2. Die Wiener Jahre: 1891–1895

Twardowskis Hauptpublikation in der Wiener Zeit ist neben seiner Dissertation Idea and Perception (1891) seine Habilitationsschrift On the Content and Object of Presentations (1894), Twardowskis einflussreichstes Werk. Laut JN Findlay ist Content and Object „zweifellos eine der interessantesten Abhandlungen in der gesamten Bandbreite der modernen Philosophie; es ist klar, konzentriert und erstaunlich reich an Ideen “(1963, 8).

2.1 Über Inhalt und Gegenstand von Präsentationen (1894): Kontext, Einfluss und historischer Hintergrund

In Inhalt und Objekt teilt Twardowski eine Reihe grundlegender Thesen von Brentano. Fünf davon sind hier besonders relevant. Nach der ersten und wichtigsten These ist Intentionalität das wesentliche Merkmal mentaler Phänomene und was sie von physischen Phänomenen abgrenzt. Wir können es wie folgt zusammenfassen:

Brentanos These:

Jedes mentale Phänomen hat ein Objekt, auf das es gerichtet ist.

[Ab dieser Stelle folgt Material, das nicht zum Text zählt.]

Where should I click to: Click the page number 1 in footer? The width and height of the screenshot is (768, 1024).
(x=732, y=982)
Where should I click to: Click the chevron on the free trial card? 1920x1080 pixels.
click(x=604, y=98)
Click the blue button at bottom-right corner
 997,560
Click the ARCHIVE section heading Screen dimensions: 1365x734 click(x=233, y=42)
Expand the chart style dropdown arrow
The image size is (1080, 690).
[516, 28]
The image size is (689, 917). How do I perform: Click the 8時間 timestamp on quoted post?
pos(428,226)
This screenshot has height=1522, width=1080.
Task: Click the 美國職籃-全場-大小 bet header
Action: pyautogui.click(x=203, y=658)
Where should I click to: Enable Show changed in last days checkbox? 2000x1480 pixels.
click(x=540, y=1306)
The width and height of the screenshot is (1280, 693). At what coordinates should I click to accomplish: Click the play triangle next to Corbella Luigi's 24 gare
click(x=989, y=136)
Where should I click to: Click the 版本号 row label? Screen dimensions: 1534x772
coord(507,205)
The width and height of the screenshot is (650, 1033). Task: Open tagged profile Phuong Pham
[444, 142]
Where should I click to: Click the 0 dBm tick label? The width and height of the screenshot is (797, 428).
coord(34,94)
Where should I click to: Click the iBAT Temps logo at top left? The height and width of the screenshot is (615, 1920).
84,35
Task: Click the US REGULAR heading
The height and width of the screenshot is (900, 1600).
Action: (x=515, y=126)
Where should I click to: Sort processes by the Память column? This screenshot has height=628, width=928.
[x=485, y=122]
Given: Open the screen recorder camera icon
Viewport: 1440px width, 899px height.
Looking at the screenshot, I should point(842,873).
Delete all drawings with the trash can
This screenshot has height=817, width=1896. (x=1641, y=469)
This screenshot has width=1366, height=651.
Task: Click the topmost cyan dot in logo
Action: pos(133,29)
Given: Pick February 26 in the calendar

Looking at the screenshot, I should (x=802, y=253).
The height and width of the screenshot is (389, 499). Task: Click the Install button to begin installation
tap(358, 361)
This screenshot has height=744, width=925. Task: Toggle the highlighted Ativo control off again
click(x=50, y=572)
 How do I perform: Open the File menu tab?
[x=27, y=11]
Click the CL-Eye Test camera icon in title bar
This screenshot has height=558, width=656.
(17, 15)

Mentale Phänomene, auch mentale Handlungen genannt, fallen in drei getrennte Klassen (zweite These): Präsentationen (Vorstellungen), Urteile und Phänomene von Liebe und Hass. Im mentalen Akt der Präsentation wird ein Objekt präsentiert; in einem Urteil beurteilt; in Liebe und Hass, geliebt oder gehasst. [3]Als nächstes (dritte These) sind mentale Phänomene entweder Präsentationen oder basieren auf Präsentationen. Wir müssen ein Objekt präsentieren, um es zu beurteilen oder zu schätzen (obwohl wir ein Objekt, das wir möglicherweise gerade präsentieren, nicht beurteilen oder schätzen müssen). Wichtig ist jedoch (vierte These), dass ein Urteil keine Kombination von Präsentationen ist, sondern eine mentale Handlung sui generis, die das durch die Präsentation auf ihrer Grundlage gegebene Objekt akzeptiert oder ablehnt (siehe Brentanos Urteilstheorie). In Übereinstimmung mit dieser Idee können alle Urteile (fünfte These) treffend in der existenziellen Form "A ist" (positives Urteil) oder "A ist nicht" (negatives Urteil) ausgedrückt werden (alternativ "A existiert" oder "A existiert nicht") existieren'). In beiden Fällen hat das Urteil ein sogenanntes "immanentes" Objekt, das durch die Darstellung gegeben ist und einfach A ist.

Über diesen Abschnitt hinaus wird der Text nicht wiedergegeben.